Cuckoo

BY ANDREW MOODY

I don’t like Randle P. McMurphy, the anti hero of Ken Kesey’s classic anti establishment novel set in a psychiatric hospital. I prefer Jack Nicholson in the movie, which was the 1975 Oscar smash, the type of visionary epic that will sadly never be made again. The novel is written like an LSD trip from the point of view of a giant deaf mute Indian chief faking his condition out of a feeling of inadequate masculinity. He sees McMurphy as a giant of a man, the only one who can save him from the castrating Big Nurse Ratched. A battle of wills ensues, which sees Chief Bromden escape and McMurphy attack Nurse Ratched and wind up lobotomised in a corner of the hospital. Both the novel and the film were made during times of great upheaval in the psychiatric community, against the backcloth of the experiments of R.D Laing and the Californian healing communities that were often held in the nude.

The fact remains: I don’t like McMurphy. I’m currently writing this on my half an hour allotted phone time in a secure unit in Woolwich, so it will take a few days to finish and submit. I have spent the past seven months in two secure units after I stopped taking my medication and was arrested for criminal damage.

I’ve spent seventeen years in the NHS psychiatric system, and patients like McMurphy are aggressive, immature bullies often with sexual problems. It’s a lesser known fact about the story that McMurphy was originally arrested for statutory rape of a fifteen year old so it could be argued that all Ratched did was lobotomise a paedophile.

I understand that people need rebels and people need heroes, but psychiatric units serve two functions: preventing suicide in the vulnerable and encouraging regrowth of their lives, and warehousing dangerous, mentally Ill criminals.

I have had ECT like McMurphy and it was a horrible experience, but it didn’t give me brain damage and it didn’t kill me. I don’t recommend it, but I survived.
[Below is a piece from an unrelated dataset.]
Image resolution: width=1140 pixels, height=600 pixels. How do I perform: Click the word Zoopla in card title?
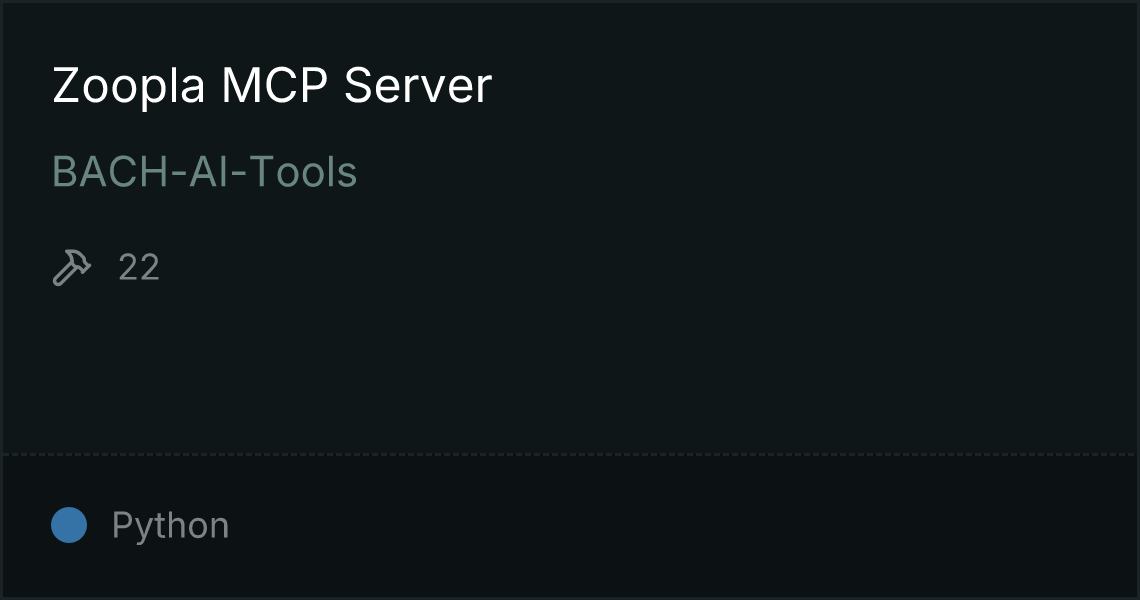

There is a genre of anti psychiatry literature which claims the pharmaceutical industry has taken over and medication is the only treatment now used for mental illness. This is untrue. The staff in the unit I am in are all well trained and, on the whole, care about moving the patients on to acute wards and eventual freedom.

Medication plays a part: I can admit I am Bipolar, but see this as a mental health condition rather than a mental illness. Like Kanye West and Limp Bizkit frontman Fred Durst, Bipolar can be a gift as well as a curse, if the energy levels can be controlled and warned away from manic dysphoria (a sense of impending horror). There’s almost no limit to what the bipolar patient can do. Schizophrenic sufferers like the science fiction writer Philip K Dick are able to see and experience things that few humans can, alternate realities and intellectual concepts that border on genius. But schizophrenia is also a curse, and medication is desperately needed to prevent the voices and hallucinations.

I take medication for my condition, and I eat well, don’t drink, don’t take stimulant drugs and smoke only three cigarettes a day. One Flew Over the Cuckoo’s Nest was written by a revolutionary socialist on LSD back in the 1960s to destroy psychiatry, but I think as the Conservative government reforms the Mental Health Act of 1983, psychiatry should be closer to therapeutic medicine (as it often is) rather than a weapon of the state.